Employers are Investing in Business Talent

At Kelley, we talk a lot about “momentum:” Our graduates earn career momentum by using their unique knowledge and strategic insight to make a difference. But in an uncertain economy, momentum can be fickle – and Kelley experts are seeing signs of slower growth ahead.

Recently, the Kelley School’s annual Business Outlook Panel forecast only modest gains for Indiana’s economy in 2016. Sluggish output and the long shadow of China’s economic turmoil are key reasons for these gloomy predictions, although solid demand for cars and industrial machinery save the state from a more pessimistic analysis.

The findings of the Business Outlook Panel echo the results of this year’s Indiana Manufacturing Survey, co-authored by Kelley Indianapolis faculty Steve Jones and Mark Frohlich. The annual survey of manufacturers, released last month, found a somber mood among employers in the state’s largest industry. Respondents were less confident in their companies’ financial performance, less eager to invest, and less hopeful about the global competitiveness of U.S. manufacturing overall.

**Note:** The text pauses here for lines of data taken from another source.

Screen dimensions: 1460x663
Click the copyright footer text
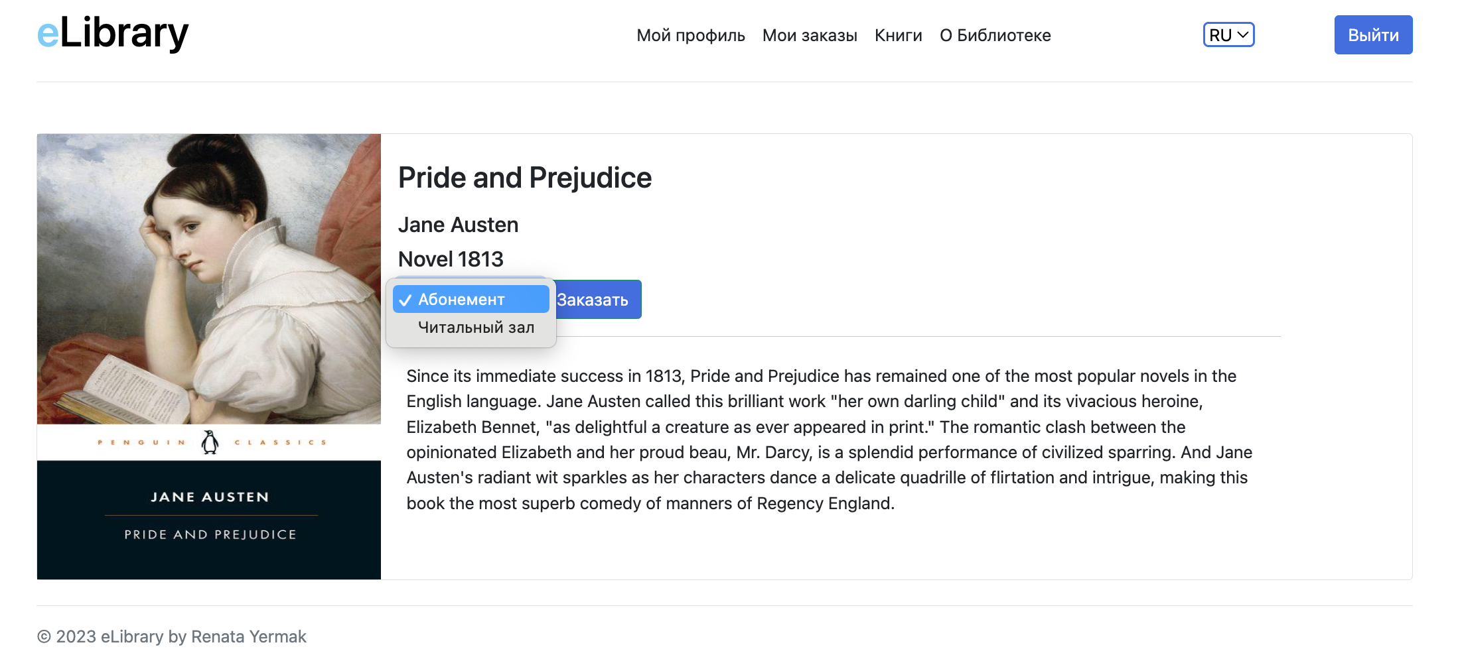tap(172, 636)
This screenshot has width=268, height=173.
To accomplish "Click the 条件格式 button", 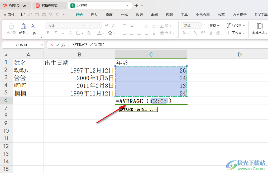I will point(260,29).
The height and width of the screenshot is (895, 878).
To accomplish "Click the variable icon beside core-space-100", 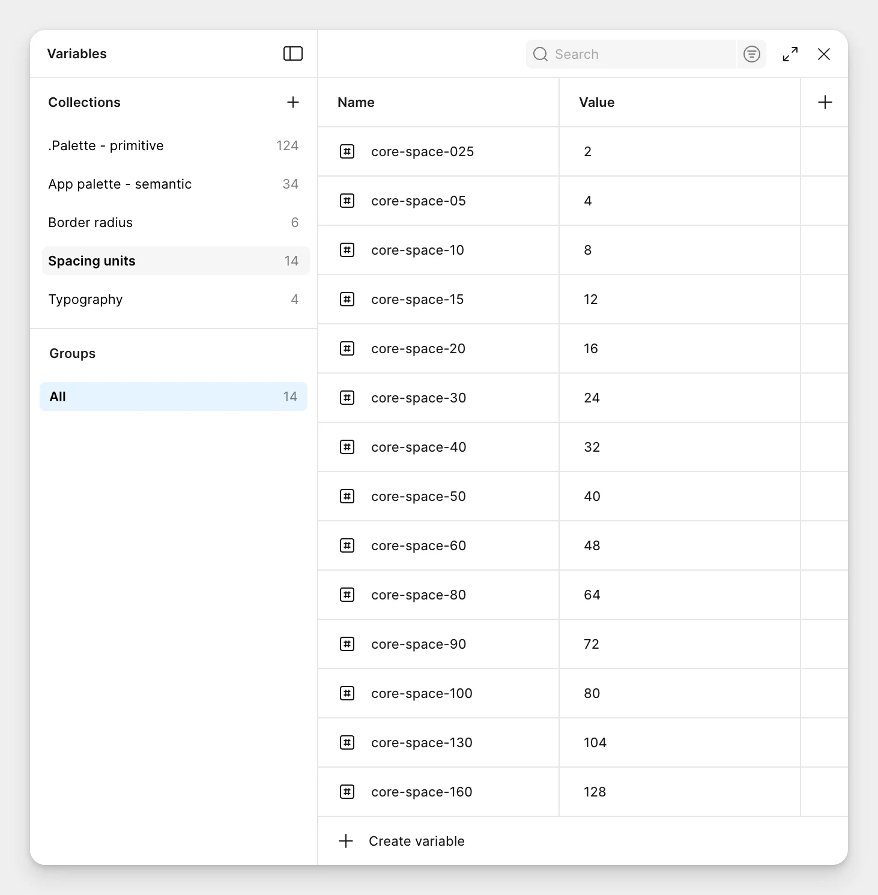I will 347,693.
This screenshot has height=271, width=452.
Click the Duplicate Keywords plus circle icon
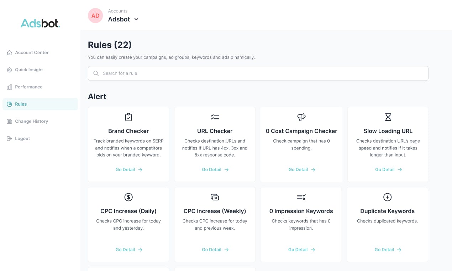coord(387,197)
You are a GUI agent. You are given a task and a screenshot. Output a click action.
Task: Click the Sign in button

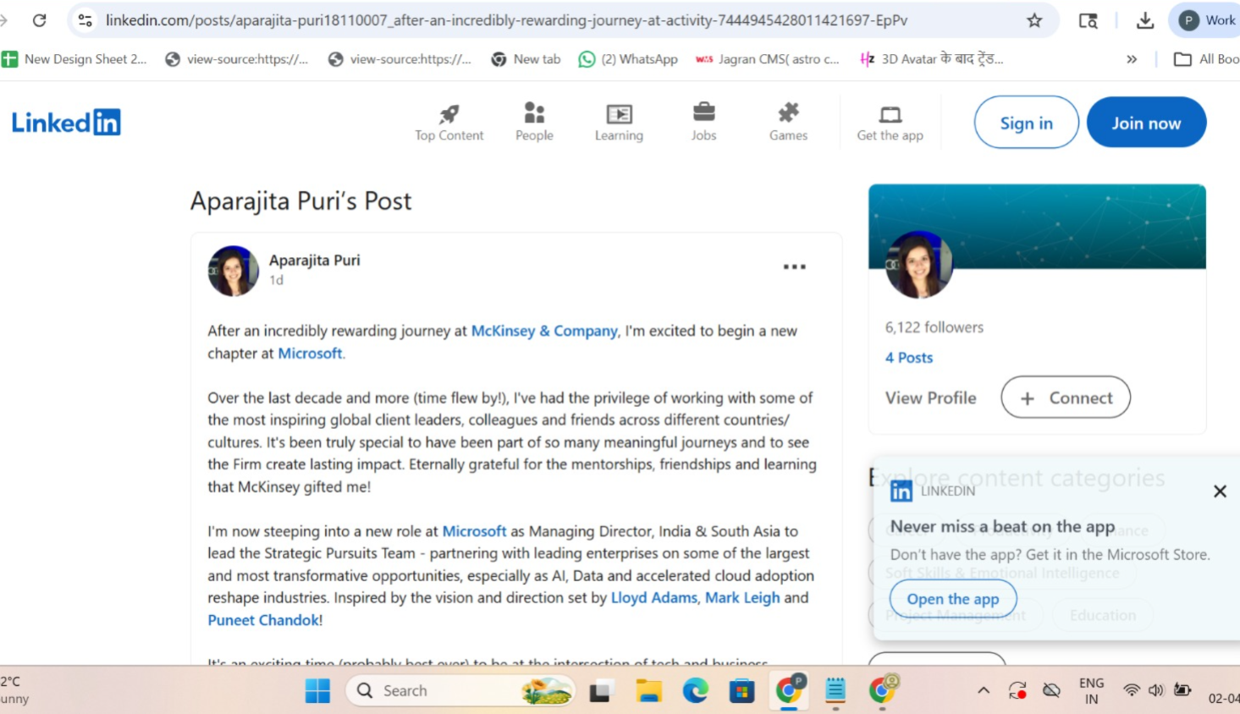tap(1026, 123)
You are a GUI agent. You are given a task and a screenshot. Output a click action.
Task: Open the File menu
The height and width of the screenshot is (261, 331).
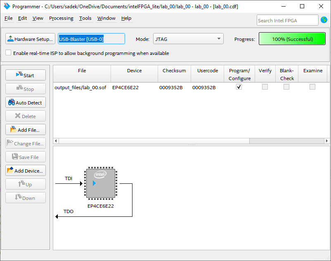coord(8,18)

There’s a silver lining to this stormy economy, however: Companies are still recruiting young workers, betting on future growth. Two recent national surveys of employers measure double-digit increases in expected hiring of new college graduates in 2016. Michigan State University’s ‘Recruiting Trends’ survey is a highly-respected analysis that’s been around for 45 years and reaches thousands of corporate decision-makers – it predicts a 15% increase in openings for new grads next year.

Looking into the results, there’s even better news for business graduates. Some of the strongest opportunities are in the ‘Business/Professional Services’ sector, where hiring is expected to rise 38%. The accounting industry is another hot spot, projecting a 63% boost. New talent is also in demand in Finance, with anticipated 28% increase.

These numbers are backed up by the annual college hiring report from the National Association of Colleges and Employers (NACE), whose private sector members are looking to hire 11% more new graduates in ’16.

NACE hasn’t yet released career-specific data from this year’s study, but they did publish a new survey of colleges and universities in September that’s positive for MBA graduates as well: More than 70% of schools reported increased on-campus recruiting, and 60% saw more job postings for MBAs. As companies see difficult times ahead, they seem to be investing in new management talent to help chart a course towards success.

In a tough market, every member of the team has to bring value. As economic momentum slows, the competitive advantage for Kelley School of Business Indianapolis graduates becomes more apparent: Expert faculty, a proven curriculum that balances theory and practice, and the unique hands-on experience that comes with living and learning in the economic crossroads of Indiana.

That’s why our undergrad and accounting placement rates are perennially over 90%, our Evening MBA grads command the respect of the region’s largest and most dynamic employers, and Kelley alumni continue to earn their reputation for turning challenging moments into opportunities for momentum.